#### [Exercise instructions]
Rewrite the listing from its start through the line with "click(x=160, y=196)", changing every "icon" to "symbol" and leaving all else unchanged.

#### [Records provided]

# # # # #

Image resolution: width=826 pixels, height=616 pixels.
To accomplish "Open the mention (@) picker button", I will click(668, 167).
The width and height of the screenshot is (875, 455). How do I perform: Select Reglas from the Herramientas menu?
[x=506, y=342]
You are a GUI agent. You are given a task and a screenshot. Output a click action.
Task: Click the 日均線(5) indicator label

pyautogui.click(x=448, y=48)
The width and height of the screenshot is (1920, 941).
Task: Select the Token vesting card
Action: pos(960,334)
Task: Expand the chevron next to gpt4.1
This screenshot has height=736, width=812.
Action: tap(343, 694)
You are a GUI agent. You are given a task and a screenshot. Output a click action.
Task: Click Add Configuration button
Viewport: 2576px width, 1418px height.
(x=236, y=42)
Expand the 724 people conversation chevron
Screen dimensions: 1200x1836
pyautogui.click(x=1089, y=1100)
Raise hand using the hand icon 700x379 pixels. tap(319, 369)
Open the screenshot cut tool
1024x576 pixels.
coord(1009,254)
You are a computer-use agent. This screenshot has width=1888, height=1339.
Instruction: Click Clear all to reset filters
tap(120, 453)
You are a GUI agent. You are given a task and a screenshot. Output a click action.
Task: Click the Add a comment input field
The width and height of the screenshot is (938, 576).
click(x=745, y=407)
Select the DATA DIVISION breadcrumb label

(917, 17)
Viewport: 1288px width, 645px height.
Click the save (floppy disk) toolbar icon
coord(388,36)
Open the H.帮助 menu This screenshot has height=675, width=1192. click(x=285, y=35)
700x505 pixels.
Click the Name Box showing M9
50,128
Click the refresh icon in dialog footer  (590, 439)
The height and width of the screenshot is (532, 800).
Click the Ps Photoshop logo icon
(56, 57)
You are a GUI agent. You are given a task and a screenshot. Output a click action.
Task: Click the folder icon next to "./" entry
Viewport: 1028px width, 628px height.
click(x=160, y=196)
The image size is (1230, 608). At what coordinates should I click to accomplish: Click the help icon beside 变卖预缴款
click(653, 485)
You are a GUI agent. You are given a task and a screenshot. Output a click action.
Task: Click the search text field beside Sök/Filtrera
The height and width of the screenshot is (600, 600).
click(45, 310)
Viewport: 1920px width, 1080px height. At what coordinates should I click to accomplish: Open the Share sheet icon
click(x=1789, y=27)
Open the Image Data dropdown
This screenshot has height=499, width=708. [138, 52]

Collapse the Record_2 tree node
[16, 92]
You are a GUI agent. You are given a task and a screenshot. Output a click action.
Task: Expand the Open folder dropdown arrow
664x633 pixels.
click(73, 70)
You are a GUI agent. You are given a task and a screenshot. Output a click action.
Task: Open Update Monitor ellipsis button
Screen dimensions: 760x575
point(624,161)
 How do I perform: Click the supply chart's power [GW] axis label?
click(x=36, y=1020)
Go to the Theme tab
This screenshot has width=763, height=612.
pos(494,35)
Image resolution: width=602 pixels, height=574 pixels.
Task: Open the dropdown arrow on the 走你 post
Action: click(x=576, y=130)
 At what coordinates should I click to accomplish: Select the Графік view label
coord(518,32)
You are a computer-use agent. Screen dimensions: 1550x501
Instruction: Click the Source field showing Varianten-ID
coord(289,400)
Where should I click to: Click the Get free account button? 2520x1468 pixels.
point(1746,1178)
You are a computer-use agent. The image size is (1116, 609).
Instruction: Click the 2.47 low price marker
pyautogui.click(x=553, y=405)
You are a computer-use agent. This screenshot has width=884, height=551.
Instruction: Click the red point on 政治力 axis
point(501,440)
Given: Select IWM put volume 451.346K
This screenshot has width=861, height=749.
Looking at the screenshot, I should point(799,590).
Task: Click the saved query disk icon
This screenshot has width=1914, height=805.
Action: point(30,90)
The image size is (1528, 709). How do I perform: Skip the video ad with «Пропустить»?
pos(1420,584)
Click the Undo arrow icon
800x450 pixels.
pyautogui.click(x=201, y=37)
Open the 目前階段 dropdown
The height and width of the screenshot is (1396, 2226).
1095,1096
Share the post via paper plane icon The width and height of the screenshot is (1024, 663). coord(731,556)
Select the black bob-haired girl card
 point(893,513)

# # # # #

#### [Written response]
Image resolution: width=826 pixels, height=616 pixels.
To accomplish "Open the mention (@) picker button", I will click(668, 167).
The width and height of the screenshot is (875, 455). How do I perform: Select Reglas from the Herramientas menu?
[x=506, y=342]
You are a GUI agent. You are given a task and a screenshot. Output a click action.
Task: Click the 日均線(5) indicator label

pyautogui.click(x=448, y=48)
The width and height of the screenshot is (1920, 941).
Task: Select the Token vesting card
Action: pos(960,334)
Task: Expand the chevron next to gpt4.1
This screenshot has height=736, width=812.
Action: tap(343, 694)
You are a GUI agent. You are given a task and a screenshot. Output a click action.
Task: Click Add Configuration button
Viewport: 2576px width, 1418px height.
(x=236, y=42)
Expand the 724 people conversation chevron
Screen dimensions: 1200x1836
pyautogui.click(x=1089, y=1100)
Raise hand using the hand symbol 700x379 pixels. tap(319, 369)
Open the screenshot cut tool
1024x576 pixels.
coord(1009,254)
You are a computer-use agent. This screenshot has width=1888, height=1339.
Instruction: Click Clear all to reset filters
tap(120, 453)
You are a GUI agent. You are given a task and a screenshot. Output a click action.
Task: Click the Add a comment input field
The width and height of the screenshot is (938, 576).
click(x=745, y=407)
Select the DATA DIVISION breadcrumb label

(917, 17)
Viewport: 1288px width, 645px height.
Click the save (floppy disk) toolbar symbol
coord(388,36)
Open the H.帮助 menu This screenshot has height=675, width=1192. click(x=285, y=35)
700x505 pixels.
Click the Name Box showing M9
50,128
Click the refresh symbol in dialog footer  (590, 439)
The height and width of the screenshot is (532, 800).
Click the Ps Photoshop logo symbol
(56, 57)
You are a GUI agent. You are given a task and a screenshot. Output a click action.
Task: Click the folder symbol next to "./" entry
Viewport: 1028px width, 628px height.
click(x=160, y=196)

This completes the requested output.